▶ _WHAT THIS TASK INVOLVES_: The expected output is an exact copy of the lines from the one containing "Ştiri Catholica.ro (despre" through the final line of the entries below, with no images.

========================================

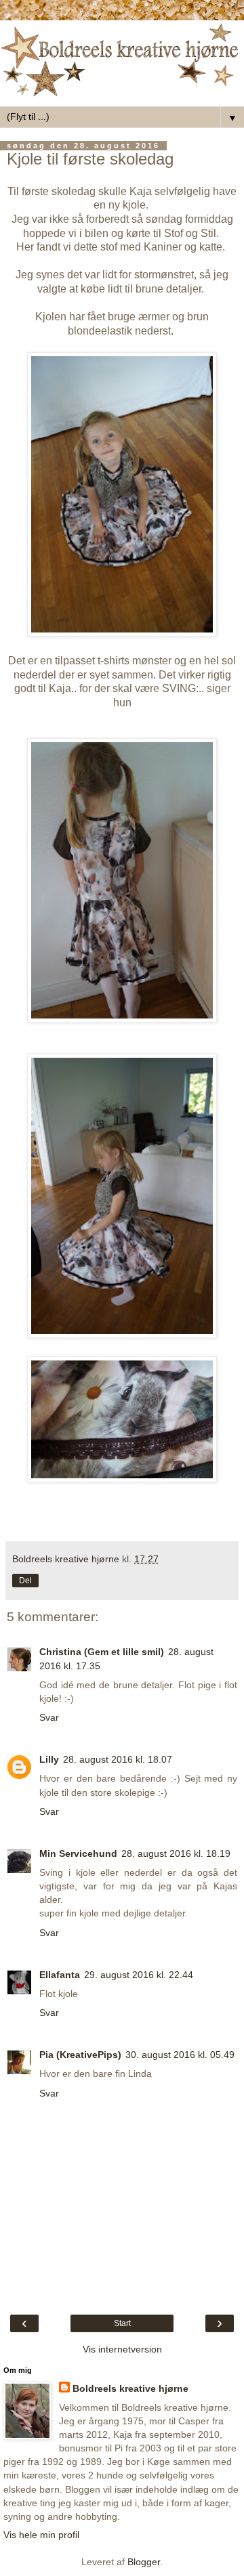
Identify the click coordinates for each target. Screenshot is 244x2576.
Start (122, 2323)
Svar (49, 1717)
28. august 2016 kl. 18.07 (117, 1759)
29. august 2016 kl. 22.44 (138, 1974)
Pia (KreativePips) (80, 2054)
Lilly (49, 1759)
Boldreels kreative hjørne (130, 2388)
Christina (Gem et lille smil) (101, 1651)
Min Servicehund (78, 1853)
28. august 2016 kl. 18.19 (175, 1853)
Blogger (143, 2561)
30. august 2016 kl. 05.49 (180, 2054)
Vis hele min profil (41, 2534)
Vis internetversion (122, 2349)
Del (25, 1580)
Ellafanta (59, 1974)
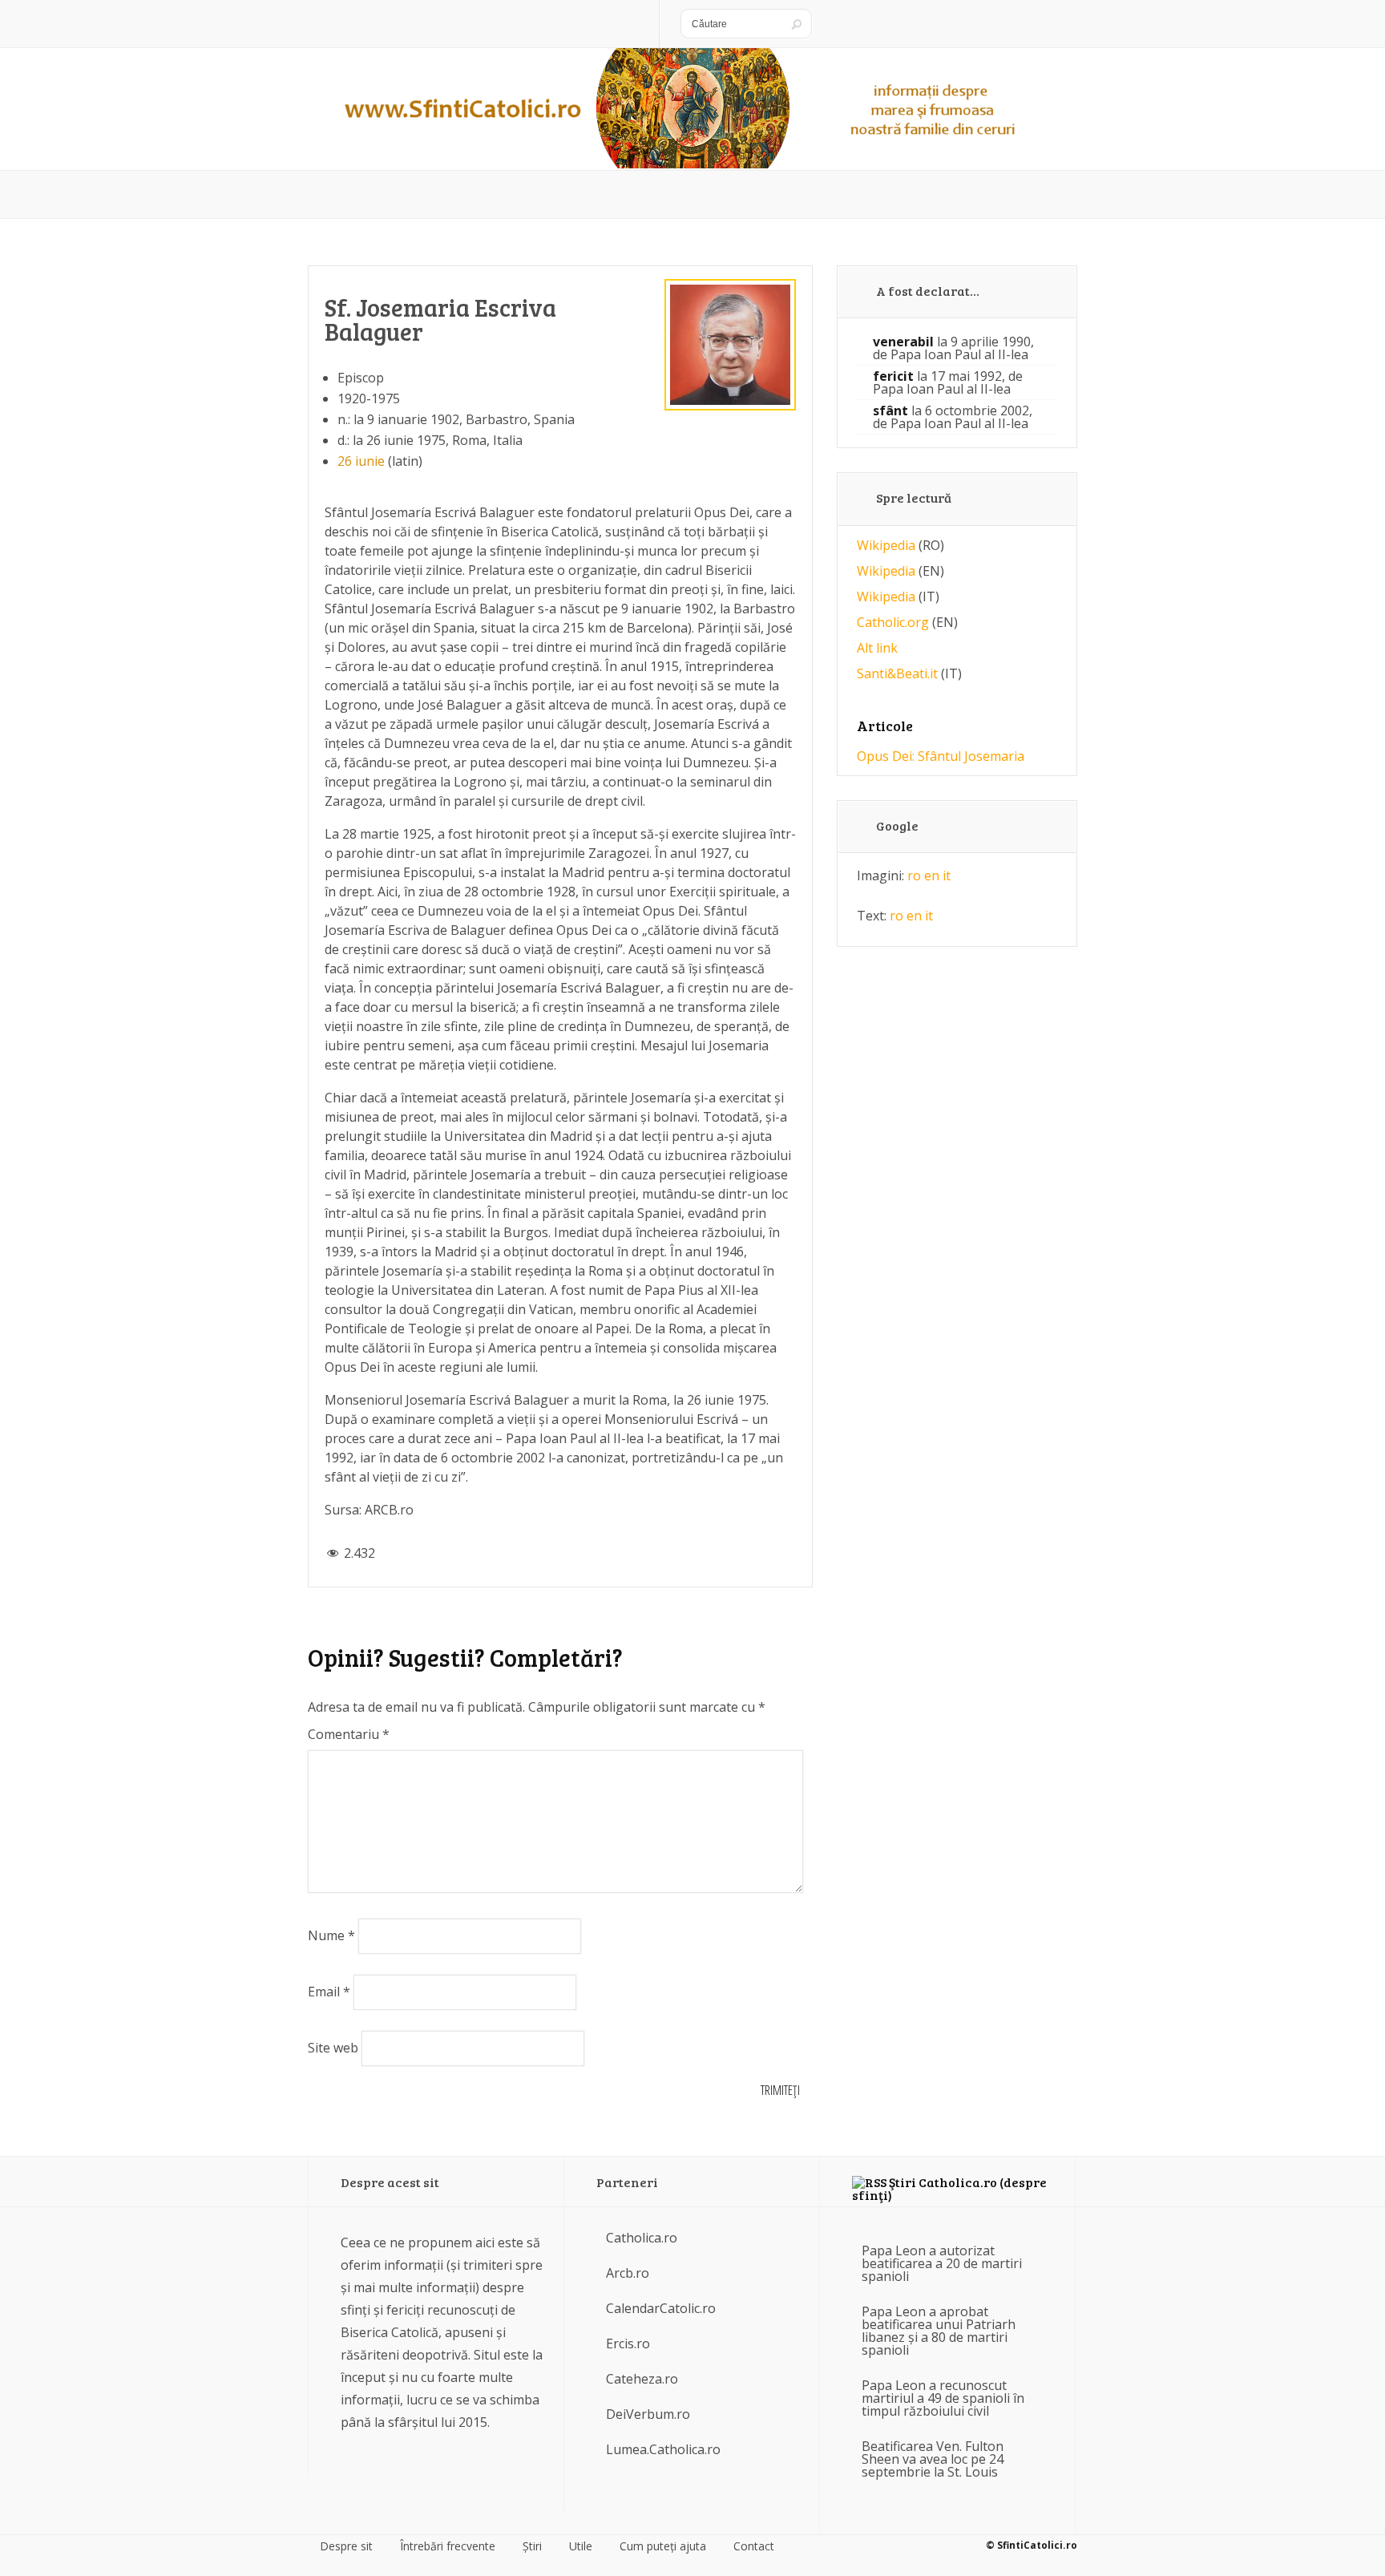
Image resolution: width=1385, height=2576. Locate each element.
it (947, 875)
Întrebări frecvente (447, 2546)
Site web (333, 2047)
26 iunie (361, 461)
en (931, 875)
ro (914, 875)
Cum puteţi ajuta (663, 2546)
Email (329, 1991)
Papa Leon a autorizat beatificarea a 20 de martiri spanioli (942, 2263)
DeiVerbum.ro (648, 2414)
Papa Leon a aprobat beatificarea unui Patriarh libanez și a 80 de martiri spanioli (939, 2331)
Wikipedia (886, 545)
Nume (331, 1935)
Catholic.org (893, 622)
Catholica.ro (641, 2237)
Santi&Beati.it (897, 673)
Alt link (877, 648)
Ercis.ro (628, 2343)
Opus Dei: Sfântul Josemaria (940, 756)
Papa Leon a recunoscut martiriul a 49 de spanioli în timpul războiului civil (943, 2398)
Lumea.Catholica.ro (663, 2449)
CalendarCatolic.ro (661, 2308)
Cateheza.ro (642, 2379)
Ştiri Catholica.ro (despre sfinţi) (949, 2188)
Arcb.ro (627, 2273)
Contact (753, 2546)
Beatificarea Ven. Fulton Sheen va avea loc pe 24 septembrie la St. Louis (932, 2459)
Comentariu (349, 1734)
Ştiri (532, 2546)
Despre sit (346, 2546)
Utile (580, 2546)
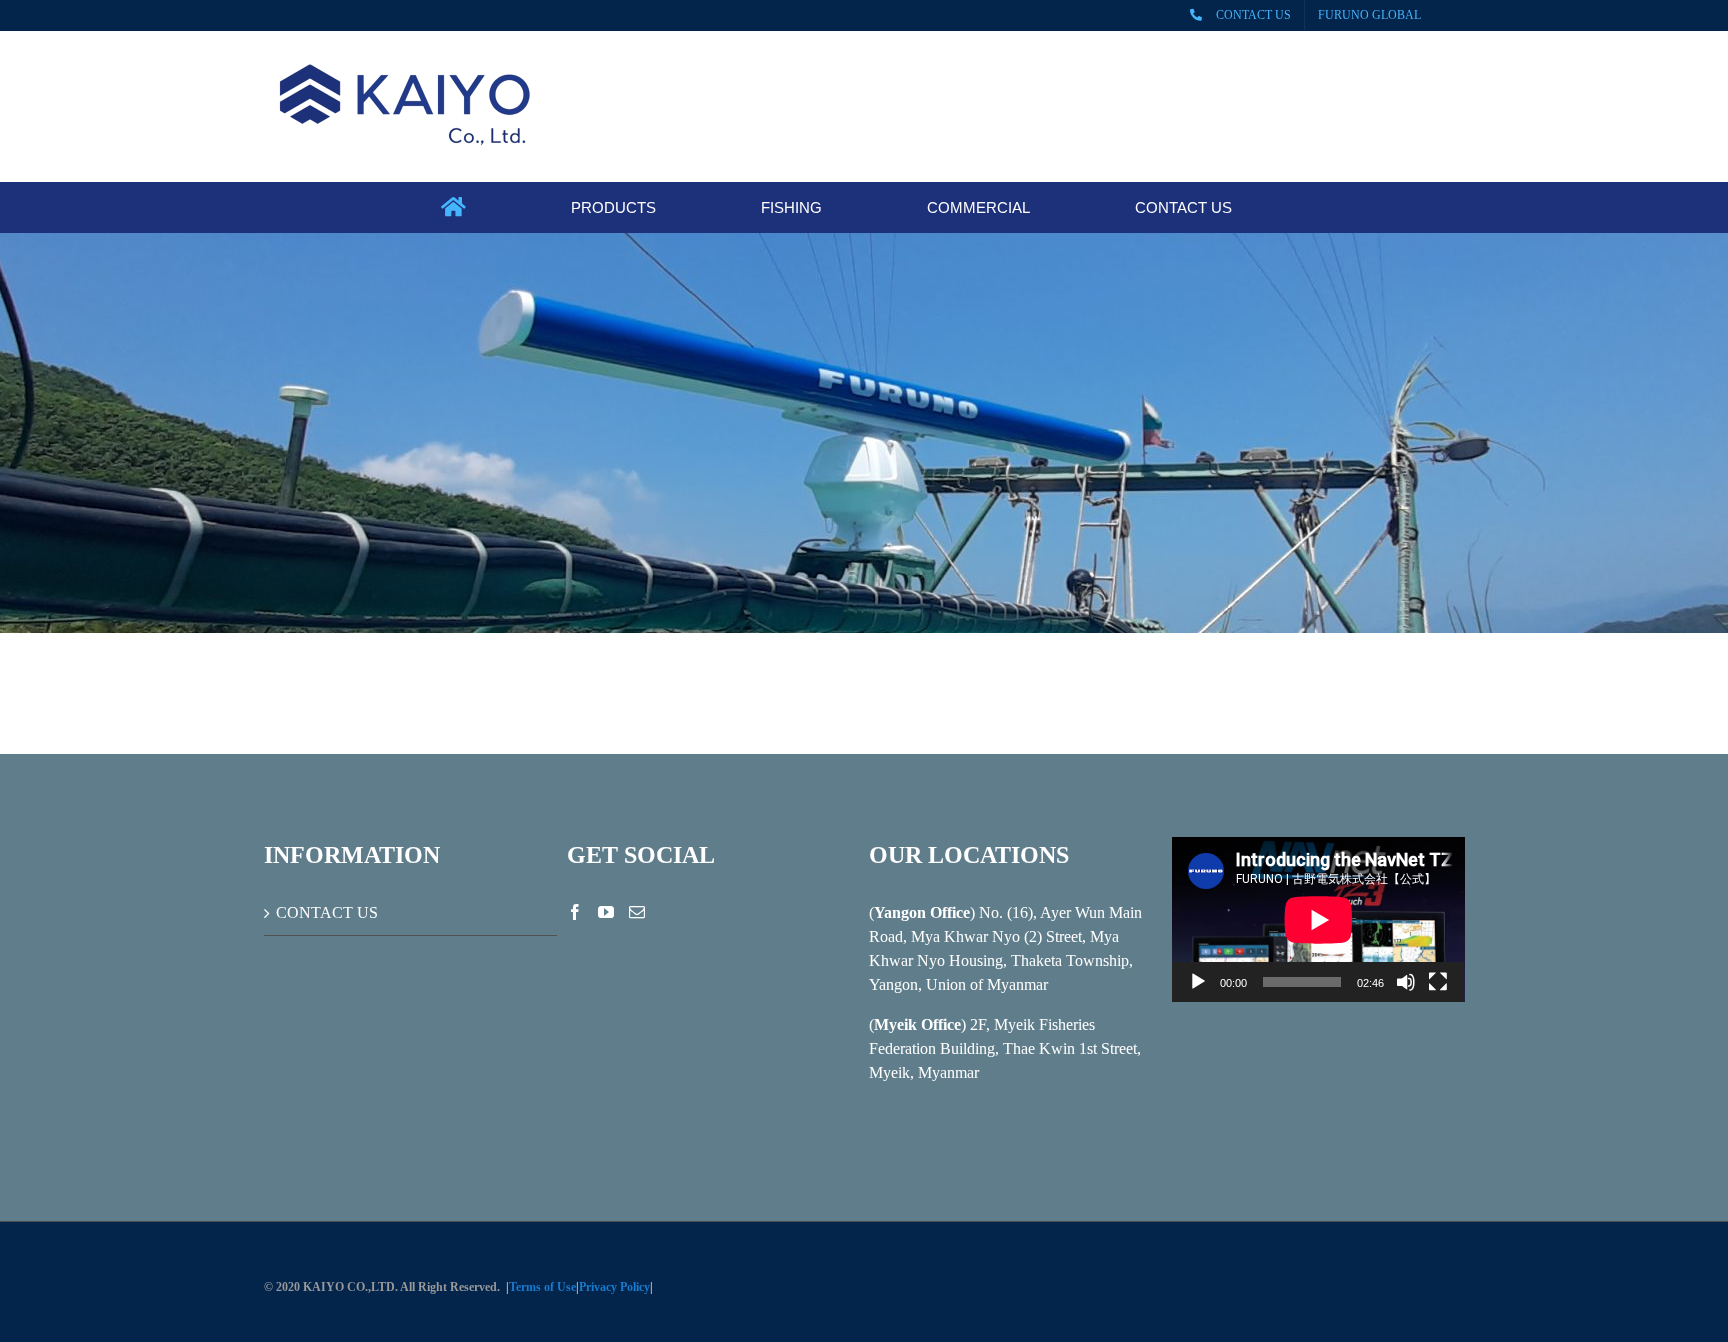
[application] (1318, 919)
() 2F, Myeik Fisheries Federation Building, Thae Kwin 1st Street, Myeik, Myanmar (1005, 1048)
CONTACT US (327, 912)
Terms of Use (542, 1287)
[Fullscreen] (1438, 982)
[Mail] (637, 912)
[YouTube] (606, 912)
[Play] (1198, 982)
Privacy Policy (614, 1287)
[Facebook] (575, 912)
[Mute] (1406, 982)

========================================

▶ _ANSWER BOX_:
Ştiri Catholica.ro (despre sfinţi) (949, 2188)
Arcb.ro (627, 2273)
Contact (753, 2546)
Beatificarea Ven. Fulton Sheen va avea loc pe 24 septembrie la St. Louis (932, 2459)
Comentariu (349, 1734)
Ştiri (532, 2546)
Despre sit (346, 2546)
Utile (580, 2546)
[application] (1318, 919)
() 2F, Myeik Fisheries Federation Building, Thae Kwin 1st Street, Myeik, Myanmar (1005, 1048)
CONTACT US (327, 912)
Terms of Use (542, 1287)
[Fullscreen] (1438, 982)
[Mail] (637, 912)
[YouTube] (606, 912)
[Play] (1198, 982)
Privacy Policy (614, 1287)
[Facebook] (575, 912)
[Mute] (1406, 982)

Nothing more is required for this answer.